Another ‘Rafiki’ will drop

After the hullabaloo about a movie that almost made it to the Oscars, a few scriptwriters will take their change with topics that are deemed un-African.

A movie or three about touchy topics will drop and brother Ezekiel Mutua and a few other people will go mad about the movies before the courts sort them out again.

Bahati’s Heaven makes him rich

Celebrity kids getting endorsements has become a thing so Bahati’s kid will snatch one as well. Ladasha Bella, DJ Mo and Size 8’s daughter, with more than 160,000 fans endorses baby diapers, raking millions.

So is DJ Crème de la Crème’s three-year-old son Jamari who is the brand ambassador of a children clothing line owned by Alladin Brand of Companies.

Other celebrities like Diamond, Jamal Gaddafi of KTN, Terryanne Chebet and Janet Mbugua have landed serious deals from parenthood.
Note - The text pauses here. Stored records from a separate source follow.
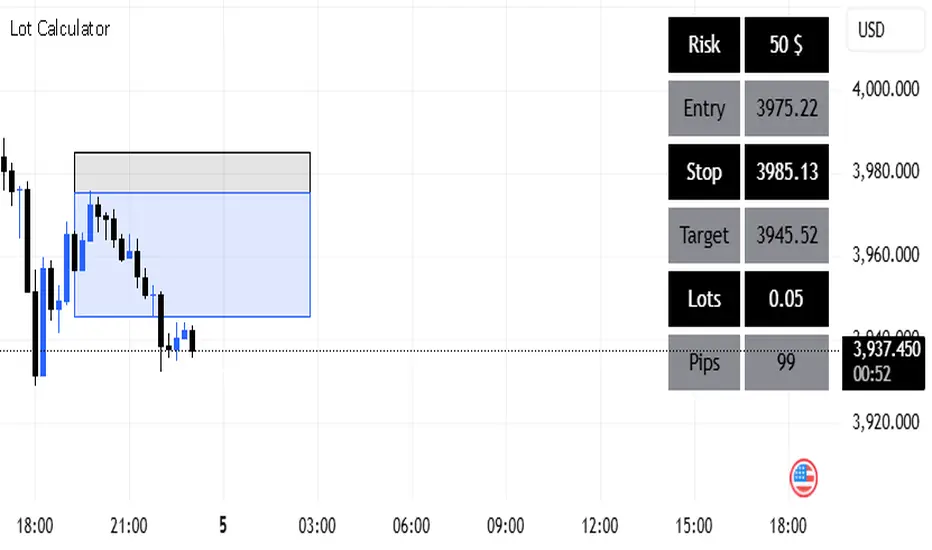Click the 3975.22 entry price cell
This screenshot has width=932, height=550.
point(786,108)
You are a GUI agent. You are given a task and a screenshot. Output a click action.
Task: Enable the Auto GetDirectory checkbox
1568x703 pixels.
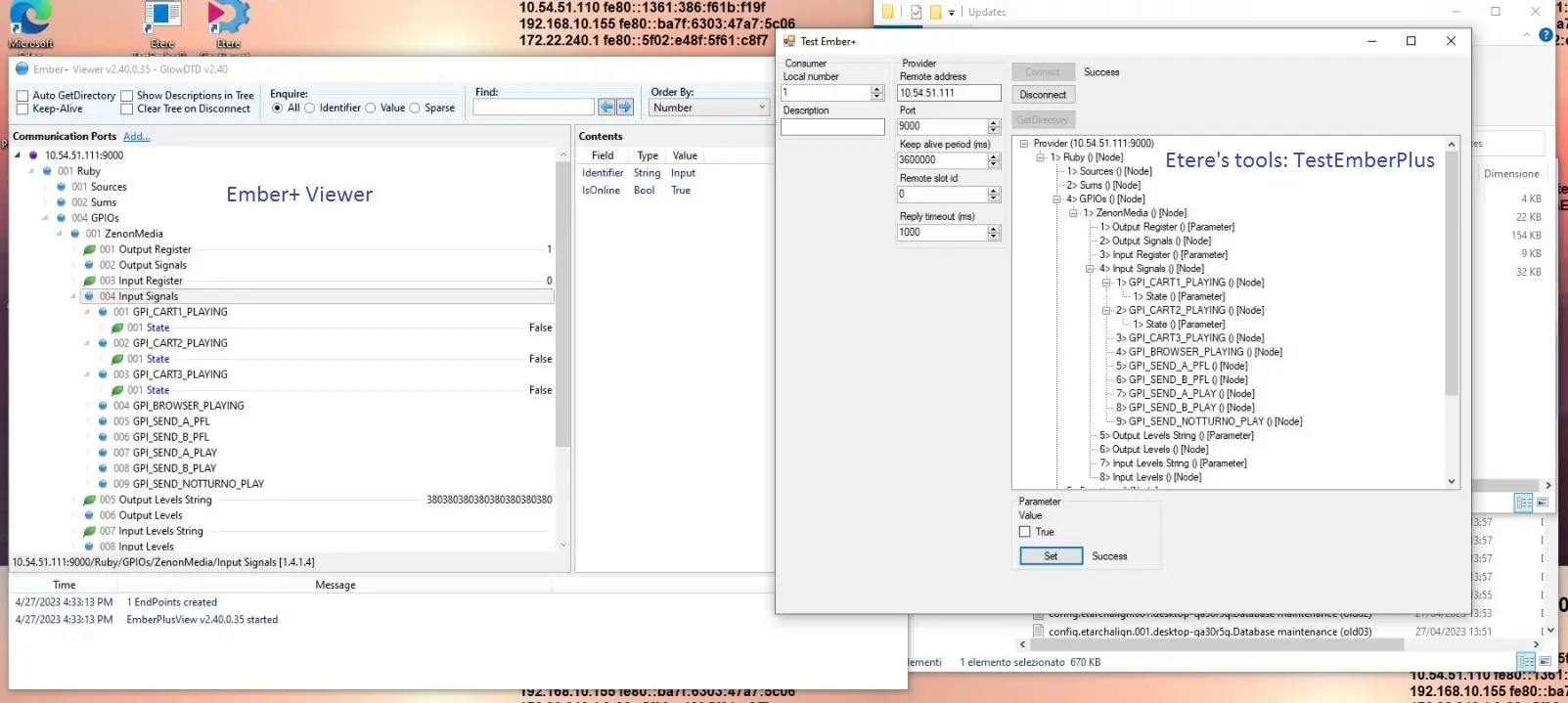point(22,96)
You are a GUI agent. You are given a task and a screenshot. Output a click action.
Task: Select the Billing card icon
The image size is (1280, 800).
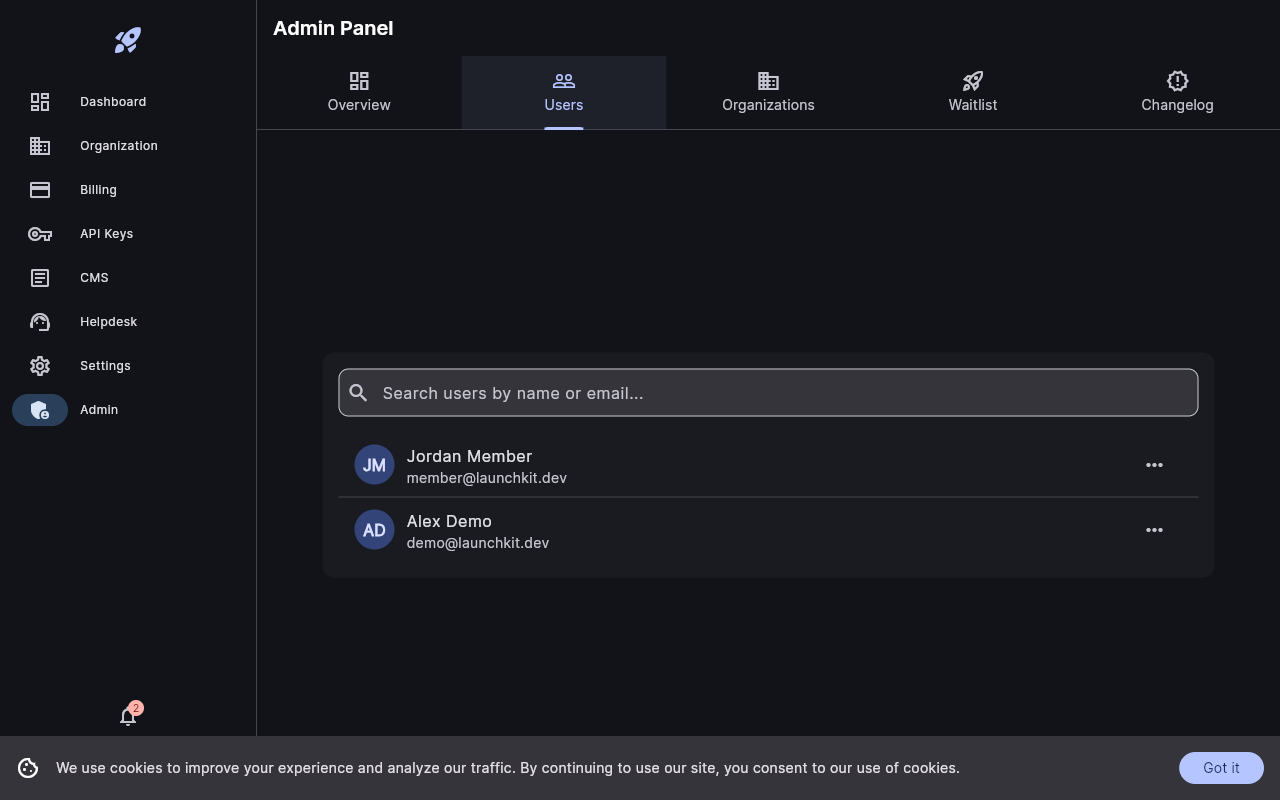40,189
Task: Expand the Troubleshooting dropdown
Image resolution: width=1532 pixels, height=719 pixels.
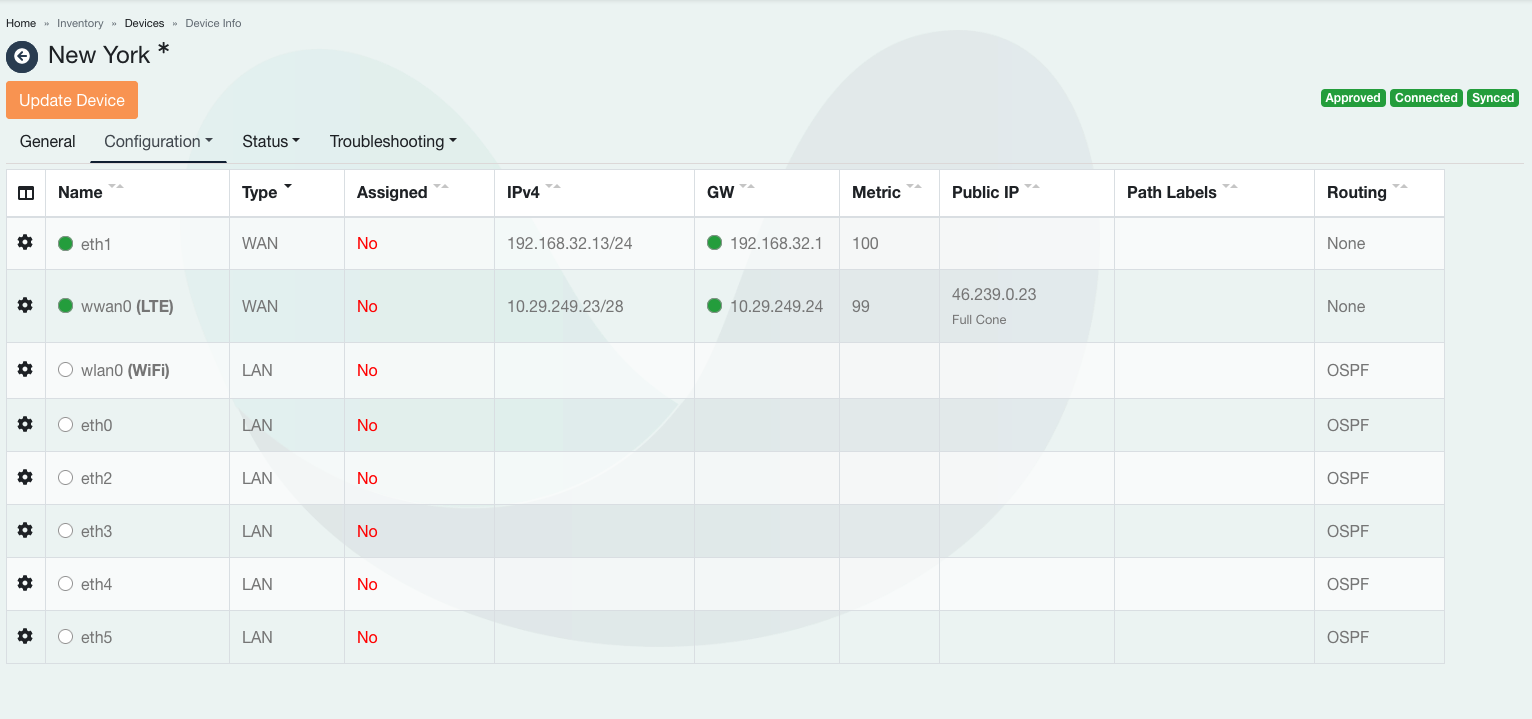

So do not be confused by why celebrities put up Instagram accounts for their newborns, the endorsement is the new cash cow and every fresh parent in 2019 will most definitely milk it.
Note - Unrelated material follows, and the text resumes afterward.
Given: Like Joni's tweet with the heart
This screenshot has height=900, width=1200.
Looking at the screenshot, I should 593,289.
Some other things that will happen…

Notable mentions are Ezekiel Mutua will do the most as usual, and ban a lot of 2019 songs that will not even be that nasty, Ethic should be the lookout.

Dennis Itumbi, the love doctor, will not go on ‘baecation’ with Jacque Maribe on Valentines. Instead, he will announce his interest in vying for a seat, preferably as a Member of Parliament and you suckers will be shocked because you did not know all along he was riding on the publicity that the murder case attracted.

Naiboi and Khaligraph Jones will run the 2019 scene. Meanwhile, old-school stars like DJ Pinye will continue to be bitter about being run off the game and refuse to support new artistes. It’s just how envy works.

The year will also see absurd Valentine’s packages as every hotel tries to outdo the other. I am almost convinced there will be elephant riding and the sort.

Liverpool will snatch their first EPL title in so many years ending their title drought. I wouldn’t hold my breath though.

With movies, it is always wise to manage your expectations to avoid disappointment. That said, the eight seasons of Game of Throne’s will be released and there will be the most epic battle ever on television.

In the interim, Avengers Endgame will be the biggest movie of 2019, breaking Box office records. I’m talking about $250 million on the opening weekend and about $2.5 billion worldwide.

Star Wars: Episode IX is released and we are dying to know what will happen to the characters we love or hate with J J Abrams coming back to direct it. I am almost tempted to say it will do better than Avengers. Almost.